The film received mixed reviews after its festival showings. Variety praised the film, describing it as a "deliciously dark take on the dog-eat-dog Hong Kong housing market... another slickly produced, femme-driven item from local multihyphenate Pang (aka Edmond Pang), with its intricate editing and dash of capitalist critique adding some gloss and a hint of topicality to the blood-soaked proceedings." After its showing at the Tribeca Film Festival, Salon.com declared it as one of the best films of the whole festival. The Montreal Gazette wrote that the film was "really well done but also really gory." Screen Daily gave the film a positive review, stating that "with its clever packaging and slasher credentials, the film will be grossing out viewers on the festival circuit and home video markets for some time to come" and that "Josie Ho in the lead role is focused but a bit wooden... Nonetheless Pang's direction is tight and cinematography by Yu Lik-wai is unobtrusively effective." In New Zealand, 3 News gave the film five stars, calling it "a classy, clever film with an interesting story that is a darkly comic take on Hong Kong’s ever increasing property prices."

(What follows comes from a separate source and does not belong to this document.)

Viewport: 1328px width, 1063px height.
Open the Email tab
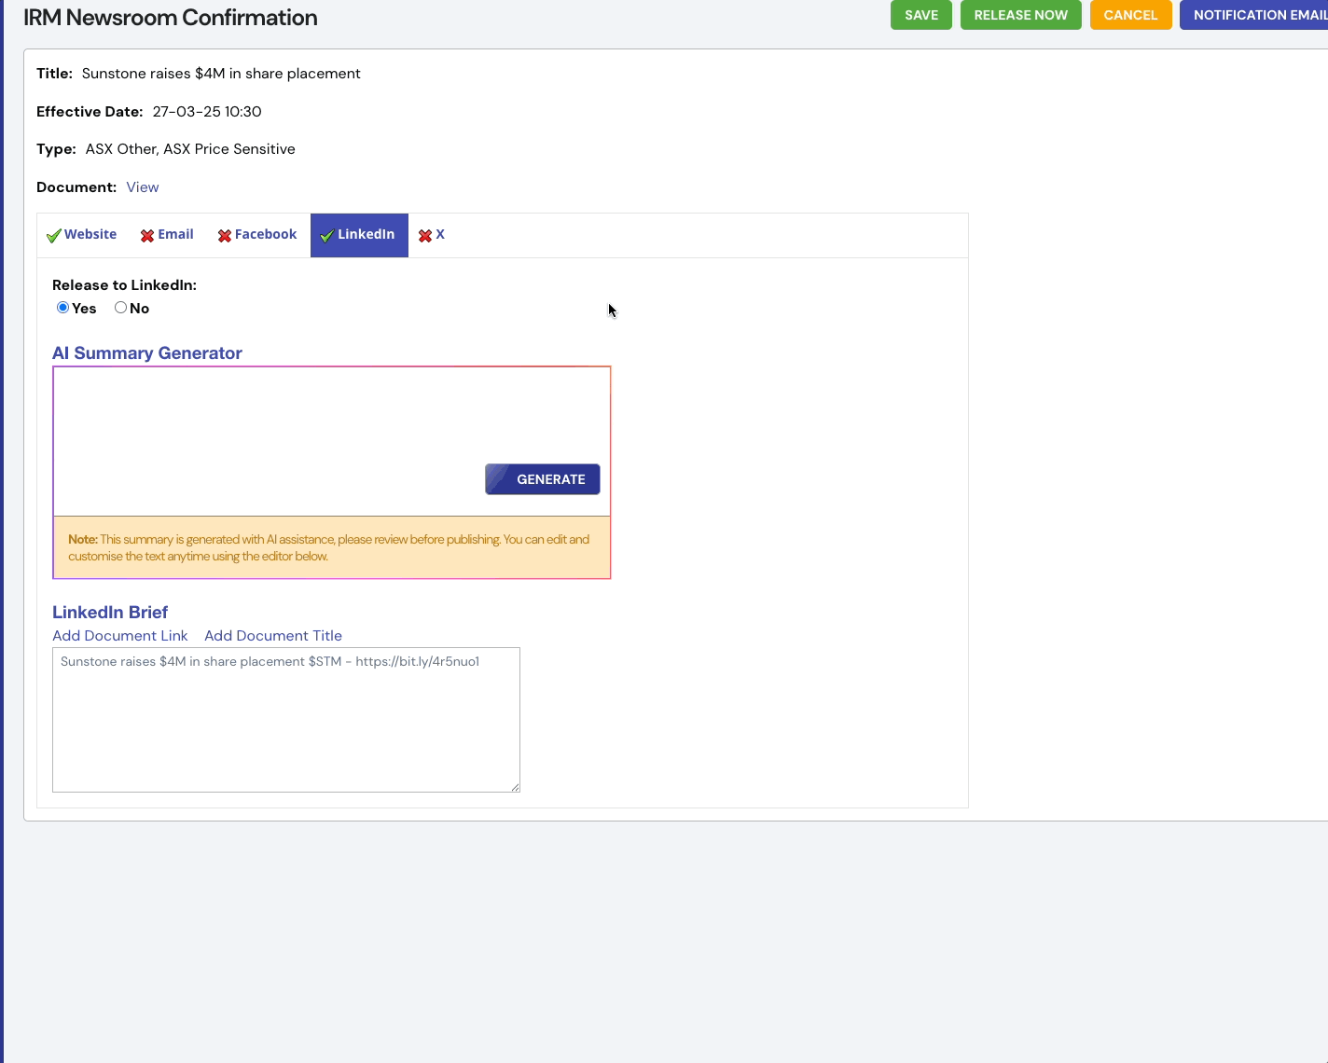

Film Business Asia gave the film a six out of ten rating, writing that the film "starts with a brilliant idea and has some great moments along the way but, as so often, doesn't quite manage to make all the bits cohere as the audience expects." The Hollywood Reporter gave the film a negative review, finding that the social observation of the film is lost to the "increasingly unrealistic and grotesque splatter material." Time Out Group gave the film a three out of six rating, opining that it is "rendered with tremendous style but with little narrative intrigue, it's a shame that the macabre humour gracing Dream Home's (literally) eye-popping extreme violence doesn’t extend to its portrayal of Cheng’s hardship." Kim Newman in Empire gave the film three stars out of five stating that "there's an undeniable sense of liberation in the killing frenzy, though some scenes (the asphyxiation of a pregnant woman using a vacuum cleaner attachment) will cross a line for many." On Rotten Tomatoes, the film holds an approval rating of 74%, based on 19 reviews, with a weighted average rating of 6.3/10.